For the restaurant dataset, a new numerical feature **cost_per_person** was derived from **average_cost_for_two**, providing a more granular measure of pricing. Finally, dataset indices were reset to maintain clean and continuous indexing.

Through these steps, both datasets were cleaned, standardized, and enriched with meaningful features, making them suitable for exploratory analysis and further machine learning tasks.


## ***4. Data Vizualization, Storytelling & Experimenting with charts : Understand the relationships between variables***

#### Chart - 1

In [None]:
# Chart - 1 visualization code
import matplotlib.pyplot as plt
import seaborn as sns

# Set visualization style
sns.set(style="whitegrid")

plt.figure(figsize=(8,5))
sns.histplot(reviews_wrangled['rating'], bins=20, kde=True)
plt.title("Distribution of Restaurant Ratings")
plt.xlabel("Rating")
plt.ylabel("Frequency")
plt.show()


##### 1. Why did you pick the specific chart?

A histogram was chosen because it clearly represents the distribution of ratings across all restaurants, making it easy to observe how frequently each rating range occurs and to identify overall rating patterns.


##### 2. What is/are the insight(s) found from the chart?

The visualization shows that most restaurant ratings fall within a moderate to high range, indicating generally positive customer experiences. Extremely low or high ratings appear less frequently, suggesting fewer extreme cases.


##### 3. Will the gained insights help creating a positive business impact?
Are there any insights that lead to negative growth? Justify with specific reason.

Yes, these insights can create a positive business impact by helping restaurants and platforms understand typical customer satisfaction levels. Businesses can focus on improving service quality to increase average ratings, while platforms can promote consistently well-rated restaurants to enhance user trust and engagement.


#### Chart - 2

In [None]:
# Chart - 2 visualization code

plt.figure(figsize=(8,5))
sns.scatterplot(
    x='rating',
    y='review_length',
    data=reviews_wrangled,
    alpha=0.5
)
plt.title("Rating vs Review Length")
plt.xlabel("Rating")
plt.ylabel("Review Length")
plt.show()


##### 1. Why did you pick the specific chart?

A scatter plot was chosen because it is effective for visualizing the relationship between two numerical variables, allowing us to observe how review length varies with customer ratings.


##### 2. What is/are the insight(s) found from the chart?

The chart shows that review length varies across all rating values, with longer reviews appearing at both high and low ratings. This suggests that customers tend to write more detailed reviews when they have strong opinions, whether positive or negative.

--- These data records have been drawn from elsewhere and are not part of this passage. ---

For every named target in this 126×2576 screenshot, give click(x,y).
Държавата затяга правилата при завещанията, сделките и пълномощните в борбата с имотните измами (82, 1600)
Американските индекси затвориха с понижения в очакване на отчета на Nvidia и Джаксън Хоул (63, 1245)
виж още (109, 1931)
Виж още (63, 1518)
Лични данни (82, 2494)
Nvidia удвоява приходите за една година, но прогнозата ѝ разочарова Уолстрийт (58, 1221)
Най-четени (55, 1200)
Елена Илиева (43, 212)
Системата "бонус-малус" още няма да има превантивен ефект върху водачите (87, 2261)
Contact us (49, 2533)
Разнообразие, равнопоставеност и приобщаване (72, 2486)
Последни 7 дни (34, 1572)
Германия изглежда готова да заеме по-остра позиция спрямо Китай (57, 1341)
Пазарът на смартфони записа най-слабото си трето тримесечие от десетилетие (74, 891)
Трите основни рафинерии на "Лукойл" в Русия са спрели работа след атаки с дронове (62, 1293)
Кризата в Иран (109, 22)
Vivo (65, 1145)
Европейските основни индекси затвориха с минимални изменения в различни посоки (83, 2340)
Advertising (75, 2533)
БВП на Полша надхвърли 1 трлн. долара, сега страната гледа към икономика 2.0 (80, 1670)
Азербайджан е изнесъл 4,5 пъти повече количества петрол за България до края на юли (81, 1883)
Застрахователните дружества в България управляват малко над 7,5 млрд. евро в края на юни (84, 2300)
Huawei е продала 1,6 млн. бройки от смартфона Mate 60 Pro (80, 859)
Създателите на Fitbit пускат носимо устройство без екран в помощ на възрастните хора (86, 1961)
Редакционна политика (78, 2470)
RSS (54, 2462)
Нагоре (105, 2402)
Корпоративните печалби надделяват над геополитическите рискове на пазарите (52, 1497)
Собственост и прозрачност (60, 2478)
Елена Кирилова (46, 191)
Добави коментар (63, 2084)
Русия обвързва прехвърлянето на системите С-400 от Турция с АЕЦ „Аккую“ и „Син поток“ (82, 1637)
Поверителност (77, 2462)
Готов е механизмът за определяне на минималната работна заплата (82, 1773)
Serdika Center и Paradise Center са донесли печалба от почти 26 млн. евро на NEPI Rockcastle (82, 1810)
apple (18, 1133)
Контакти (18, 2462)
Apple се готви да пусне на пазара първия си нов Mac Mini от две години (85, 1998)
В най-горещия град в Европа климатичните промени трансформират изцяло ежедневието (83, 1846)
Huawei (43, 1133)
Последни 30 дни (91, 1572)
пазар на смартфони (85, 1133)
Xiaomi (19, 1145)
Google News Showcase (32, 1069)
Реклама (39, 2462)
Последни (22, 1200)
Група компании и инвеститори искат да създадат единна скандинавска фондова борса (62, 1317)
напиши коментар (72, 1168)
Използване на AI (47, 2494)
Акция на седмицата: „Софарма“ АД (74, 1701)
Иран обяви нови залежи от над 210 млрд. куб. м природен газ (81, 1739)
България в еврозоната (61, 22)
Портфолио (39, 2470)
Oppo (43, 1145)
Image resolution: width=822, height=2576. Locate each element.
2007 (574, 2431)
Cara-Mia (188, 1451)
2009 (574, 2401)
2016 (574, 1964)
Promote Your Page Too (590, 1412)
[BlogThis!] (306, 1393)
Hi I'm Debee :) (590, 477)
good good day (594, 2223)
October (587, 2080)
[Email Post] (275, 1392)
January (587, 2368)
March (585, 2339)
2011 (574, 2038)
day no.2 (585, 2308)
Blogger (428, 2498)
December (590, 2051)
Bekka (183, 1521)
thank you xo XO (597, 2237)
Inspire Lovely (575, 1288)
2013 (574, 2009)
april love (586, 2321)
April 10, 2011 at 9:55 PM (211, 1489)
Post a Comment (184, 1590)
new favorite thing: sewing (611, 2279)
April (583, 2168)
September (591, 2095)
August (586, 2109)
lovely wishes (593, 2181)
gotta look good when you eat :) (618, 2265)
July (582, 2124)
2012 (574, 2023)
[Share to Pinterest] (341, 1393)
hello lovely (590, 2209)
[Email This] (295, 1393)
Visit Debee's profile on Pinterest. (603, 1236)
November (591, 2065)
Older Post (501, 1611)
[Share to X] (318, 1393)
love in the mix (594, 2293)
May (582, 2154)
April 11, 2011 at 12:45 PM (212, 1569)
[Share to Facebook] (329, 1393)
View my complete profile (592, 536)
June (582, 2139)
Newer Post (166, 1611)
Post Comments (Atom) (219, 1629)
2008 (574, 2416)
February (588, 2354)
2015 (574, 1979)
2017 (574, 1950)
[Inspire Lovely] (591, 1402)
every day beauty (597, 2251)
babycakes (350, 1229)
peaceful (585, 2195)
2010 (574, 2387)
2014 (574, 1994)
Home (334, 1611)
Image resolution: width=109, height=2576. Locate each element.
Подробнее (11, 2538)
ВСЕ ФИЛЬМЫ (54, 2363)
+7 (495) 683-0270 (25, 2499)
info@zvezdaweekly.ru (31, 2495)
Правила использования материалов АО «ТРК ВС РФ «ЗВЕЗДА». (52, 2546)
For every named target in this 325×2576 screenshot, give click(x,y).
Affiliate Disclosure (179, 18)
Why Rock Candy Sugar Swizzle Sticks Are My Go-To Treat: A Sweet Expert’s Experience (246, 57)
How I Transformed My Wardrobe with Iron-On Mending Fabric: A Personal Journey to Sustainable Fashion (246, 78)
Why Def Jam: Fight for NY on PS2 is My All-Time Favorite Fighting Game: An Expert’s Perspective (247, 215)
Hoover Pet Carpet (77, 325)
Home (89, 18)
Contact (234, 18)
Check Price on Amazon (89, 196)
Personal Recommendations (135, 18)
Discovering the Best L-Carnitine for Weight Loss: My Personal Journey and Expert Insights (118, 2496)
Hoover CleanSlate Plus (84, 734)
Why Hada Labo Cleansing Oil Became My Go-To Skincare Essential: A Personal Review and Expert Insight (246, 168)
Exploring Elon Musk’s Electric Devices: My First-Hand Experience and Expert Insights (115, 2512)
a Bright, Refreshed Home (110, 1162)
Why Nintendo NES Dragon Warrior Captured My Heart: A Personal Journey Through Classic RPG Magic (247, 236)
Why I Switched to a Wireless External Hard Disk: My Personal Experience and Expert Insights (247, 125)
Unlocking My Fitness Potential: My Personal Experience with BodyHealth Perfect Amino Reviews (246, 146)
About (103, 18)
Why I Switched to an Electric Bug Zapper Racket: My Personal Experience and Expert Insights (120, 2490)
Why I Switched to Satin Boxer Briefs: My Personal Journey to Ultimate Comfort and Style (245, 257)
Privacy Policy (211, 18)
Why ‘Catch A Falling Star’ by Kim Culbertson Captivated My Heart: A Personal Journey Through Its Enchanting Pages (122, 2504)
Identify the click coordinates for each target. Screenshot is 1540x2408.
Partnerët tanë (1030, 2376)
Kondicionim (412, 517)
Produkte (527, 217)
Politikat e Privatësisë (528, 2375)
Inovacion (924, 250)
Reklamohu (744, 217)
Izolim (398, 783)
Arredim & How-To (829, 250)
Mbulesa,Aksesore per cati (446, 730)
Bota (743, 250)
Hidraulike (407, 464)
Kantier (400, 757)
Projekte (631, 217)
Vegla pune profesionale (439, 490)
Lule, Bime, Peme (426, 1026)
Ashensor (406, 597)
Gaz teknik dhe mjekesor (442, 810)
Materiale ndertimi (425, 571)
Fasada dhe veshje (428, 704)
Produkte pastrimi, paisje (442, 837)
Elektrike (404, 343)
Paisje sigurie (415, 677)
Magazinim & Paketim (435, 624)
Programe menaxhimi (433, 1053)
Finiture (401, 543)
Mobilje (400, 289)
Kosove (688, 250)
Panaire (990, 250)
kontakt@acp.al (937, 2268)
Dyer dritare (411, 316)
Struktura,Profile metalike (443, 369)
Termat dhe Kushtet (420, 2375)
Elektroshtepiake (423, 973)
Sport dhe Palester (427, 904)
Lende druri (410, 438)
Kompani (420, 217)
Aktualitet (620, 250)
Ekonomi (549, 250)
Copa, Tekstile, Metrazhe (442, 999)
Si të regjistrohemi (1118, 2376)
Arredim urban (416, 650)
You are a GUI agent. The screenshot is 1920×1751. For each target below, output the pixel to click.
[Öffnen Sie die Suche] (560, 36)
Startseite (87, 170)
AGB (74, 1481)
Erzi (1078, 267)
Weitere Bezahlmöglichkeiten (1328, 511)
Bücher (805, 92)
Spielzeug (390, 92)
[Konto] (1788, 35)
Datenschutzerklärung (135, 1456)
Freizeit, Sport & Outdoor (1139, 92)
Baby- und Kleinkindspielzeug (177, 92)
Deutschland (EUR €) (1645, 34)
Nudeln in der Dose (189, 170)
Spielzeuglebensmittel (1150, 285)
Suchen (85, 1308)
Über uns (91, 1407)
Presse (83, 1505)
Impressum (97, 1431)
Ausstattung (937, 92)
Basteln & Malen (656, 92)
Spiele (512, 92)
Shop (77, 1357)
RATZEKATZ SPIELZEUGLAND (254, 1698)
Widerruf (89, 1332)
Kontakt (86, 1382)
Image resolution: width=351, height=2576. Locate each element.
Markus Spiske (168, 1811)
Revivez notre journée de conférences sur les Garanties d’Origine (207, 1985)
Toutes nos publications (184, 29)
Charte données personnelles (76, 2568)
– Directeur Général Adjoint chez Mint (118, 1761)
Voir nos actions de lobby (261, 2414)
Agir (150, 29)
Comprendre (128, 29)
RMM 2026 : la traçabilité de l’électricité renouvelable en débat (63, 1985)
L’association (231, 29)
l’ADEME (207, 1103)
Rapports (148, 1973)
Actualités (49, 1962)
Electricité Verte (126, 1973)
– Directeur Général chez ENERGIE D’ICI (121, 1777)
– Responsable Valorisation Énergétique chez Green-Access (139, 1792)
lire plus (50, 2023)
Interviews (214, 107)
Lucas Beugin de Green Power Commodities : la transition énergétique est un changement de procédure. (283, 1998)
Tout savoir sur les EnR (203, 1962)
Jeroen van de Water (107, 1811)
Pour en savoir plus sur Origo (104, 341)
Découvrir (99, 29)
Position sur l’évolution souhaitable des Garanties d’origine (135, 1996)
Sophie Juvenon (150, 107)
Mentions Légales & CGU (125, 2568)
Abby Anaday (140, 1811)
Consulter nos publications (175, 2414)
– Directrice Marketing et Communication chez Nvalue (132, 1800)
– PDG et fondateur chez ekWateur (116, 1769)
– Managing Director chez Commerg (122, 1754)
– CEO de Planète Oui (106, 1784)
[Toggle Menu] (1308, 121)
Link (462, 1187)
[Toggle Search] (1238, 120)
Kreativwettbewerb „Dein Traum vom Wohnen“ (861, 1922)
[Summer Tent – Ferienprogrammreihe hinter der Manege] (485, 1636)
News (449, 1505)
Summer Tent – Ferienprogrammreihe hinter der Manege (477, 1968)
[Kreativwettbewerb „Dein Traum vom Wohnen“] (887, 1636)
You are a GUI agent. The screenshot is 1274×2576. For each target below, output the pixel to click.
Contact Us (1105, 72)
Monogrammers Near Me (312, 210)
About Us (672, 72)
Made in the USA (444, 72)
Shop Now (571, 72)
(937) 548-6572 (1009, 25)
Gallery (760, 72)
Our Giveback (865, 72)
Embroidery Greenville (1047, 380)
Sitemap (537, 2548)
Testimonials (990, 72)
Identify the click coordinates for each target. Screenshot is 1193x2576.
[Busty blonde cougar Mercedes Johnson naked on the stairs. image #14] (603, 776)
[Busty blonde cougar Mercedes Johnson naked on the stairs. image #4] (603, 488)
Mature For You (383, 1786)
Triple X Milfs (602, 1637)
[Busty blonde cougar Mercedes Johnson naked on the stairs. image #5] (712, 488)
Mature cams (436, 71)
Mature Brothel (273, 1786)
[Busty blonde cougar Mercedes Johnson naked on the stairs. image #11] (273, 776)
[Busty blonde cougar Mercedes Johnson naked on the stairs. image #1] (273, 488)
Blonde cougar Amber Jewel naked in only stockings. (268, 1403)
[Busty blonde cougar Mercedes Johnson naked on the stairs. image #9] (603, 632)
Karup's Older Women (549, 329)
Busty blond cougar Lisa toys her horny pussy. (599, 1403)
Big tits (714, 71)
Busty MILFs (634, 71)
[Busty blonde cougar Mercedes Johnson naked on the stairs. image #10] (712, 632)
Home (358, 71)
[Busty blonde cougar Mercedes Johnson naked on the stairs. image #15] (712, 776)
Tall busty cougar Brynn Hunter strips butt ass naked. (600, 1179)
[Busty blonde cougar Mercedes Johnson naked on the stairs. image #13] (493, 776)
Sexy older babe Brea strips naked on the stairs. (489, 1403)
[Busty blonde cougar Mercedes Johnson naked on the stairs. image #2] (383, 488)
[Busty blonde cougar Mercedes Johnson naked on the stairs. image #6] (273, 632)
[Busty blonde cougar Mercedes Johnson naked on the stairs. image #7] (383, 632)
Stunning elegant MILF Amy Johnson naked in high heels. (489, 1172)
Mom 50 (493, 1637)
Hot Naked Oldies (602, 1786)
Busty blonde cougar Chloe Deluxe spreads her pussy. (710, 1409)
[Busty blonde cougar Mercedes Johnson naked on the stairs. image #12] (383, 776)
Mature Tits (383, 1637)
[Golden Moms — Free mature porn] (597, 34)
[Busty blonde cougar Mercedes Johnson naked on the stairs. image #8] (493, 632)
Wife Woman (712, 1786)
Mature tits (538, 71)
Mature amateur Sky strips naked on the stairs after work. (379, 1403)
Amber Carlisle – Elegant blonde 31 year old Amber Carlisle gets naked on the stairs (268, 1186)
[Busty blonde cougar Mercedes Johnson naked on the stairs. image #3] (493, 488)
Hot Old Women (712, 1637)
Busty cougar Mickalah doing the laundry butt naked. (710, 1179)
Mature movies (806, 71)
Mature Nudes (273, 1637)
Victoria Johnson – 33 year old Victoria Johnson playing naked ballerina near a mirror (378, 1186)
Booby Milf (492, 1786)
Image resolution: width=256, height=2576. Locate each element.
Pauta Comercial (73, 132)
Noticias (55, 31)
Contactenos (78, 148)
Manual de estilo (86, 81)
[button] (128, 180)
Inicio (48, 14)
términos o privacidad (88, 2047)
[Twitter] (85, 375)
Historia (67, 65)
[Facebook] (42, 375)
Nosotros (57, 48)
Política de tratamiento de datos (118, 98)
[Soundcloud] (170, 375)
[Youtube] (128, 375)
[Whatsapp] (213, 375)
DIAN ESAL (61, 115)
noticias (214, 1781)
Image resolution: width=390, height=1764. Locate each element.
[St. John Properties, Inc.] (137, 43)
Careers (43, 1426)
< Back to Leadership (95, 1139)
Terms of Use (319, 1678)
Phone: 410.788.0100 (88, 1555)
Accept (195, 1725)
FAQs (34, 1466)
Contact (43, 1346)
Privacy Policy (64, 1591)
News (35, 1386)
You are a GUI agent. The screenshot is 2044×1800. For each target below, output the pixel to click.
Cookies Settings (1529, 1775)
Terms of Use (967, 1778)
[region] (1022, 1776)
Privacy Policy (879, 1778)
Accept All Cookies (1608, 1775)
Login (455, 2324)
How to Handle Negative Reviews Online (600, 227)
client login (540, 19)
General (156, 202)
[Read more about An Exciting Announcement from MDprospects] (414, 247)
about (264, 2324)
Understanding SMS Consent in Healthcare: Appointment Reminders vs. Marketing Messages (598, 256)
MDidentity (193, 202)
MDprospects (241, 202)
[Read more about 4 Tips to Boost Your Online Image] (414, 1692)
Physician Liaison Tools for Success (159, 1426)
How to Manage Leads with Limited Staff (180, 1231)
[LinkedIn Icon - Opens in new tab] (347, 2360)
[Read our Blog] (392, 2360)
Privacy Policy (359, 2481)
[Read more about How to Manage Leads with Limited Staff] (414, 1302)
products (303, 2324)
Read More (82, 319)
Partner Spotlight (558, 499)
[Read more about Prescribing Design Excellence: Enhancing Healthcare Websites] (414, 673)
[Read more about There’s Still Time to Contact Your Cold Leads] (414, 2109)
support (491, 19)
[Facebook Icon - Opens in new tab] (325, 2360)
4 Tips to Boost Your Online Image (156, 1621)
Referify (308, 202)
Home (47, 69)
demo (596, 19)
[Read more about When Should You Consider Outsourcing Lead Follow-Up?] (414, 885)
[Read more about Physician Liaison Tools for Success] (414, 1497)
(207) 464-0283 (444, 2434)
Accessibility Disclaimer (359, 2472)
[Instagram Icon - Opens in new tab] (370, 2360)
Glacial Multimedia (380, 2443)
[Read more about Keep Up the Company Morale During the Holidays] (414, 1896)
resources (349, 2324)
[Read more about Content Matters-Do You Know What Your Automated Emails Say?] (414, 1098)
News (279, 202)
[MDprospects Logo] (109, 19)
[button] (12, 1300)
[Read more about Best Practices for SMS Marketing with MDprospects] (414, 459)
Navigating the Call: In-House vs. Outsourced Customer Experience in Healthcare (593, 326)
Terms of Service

##### 3. Will the gained insights help creating a positive business impact?
Are there any insights that lead to negative growth? Justify with specific reason.

Yes, these insights can help create a positive business impact by enabling businesses to identify highly engaged customers and understand feedback depth. Longer reviews often contain actionable insights that restaurants can use to improve services and customer satisfaction.


#### Chart - 3

In [None]:
# Chart - 3 visualization code
plt.figure(figsize=(8,5))
sns.histplot(reviews_wrangled['review_length'], bins=30)
plt.title("Distribution of Review Length")
plt.xlabel("Review Length")
plt.ylabel("Count")
plt.show()



##### 1. Why did you pick the specific chart?

A histogram was selected to understand the distribution of review lengths, as it effectively shows how frequently different review sizes occur and helps identify common patterns in customer feedback behavior.


##### 2. What is/are the insight(s) found from the chart?

The chart reveals that most reviews are relatively short, while a smaller number of reviews are significantly longer. This indicates that the majority of users provide brief feedback, whereas detailed reviews are less common and usually reflect stronger engagement.


##### 3. Will the gained insights help creating a positive business impact?
Are there any insights that lead to negative growth? Justify with specific reason.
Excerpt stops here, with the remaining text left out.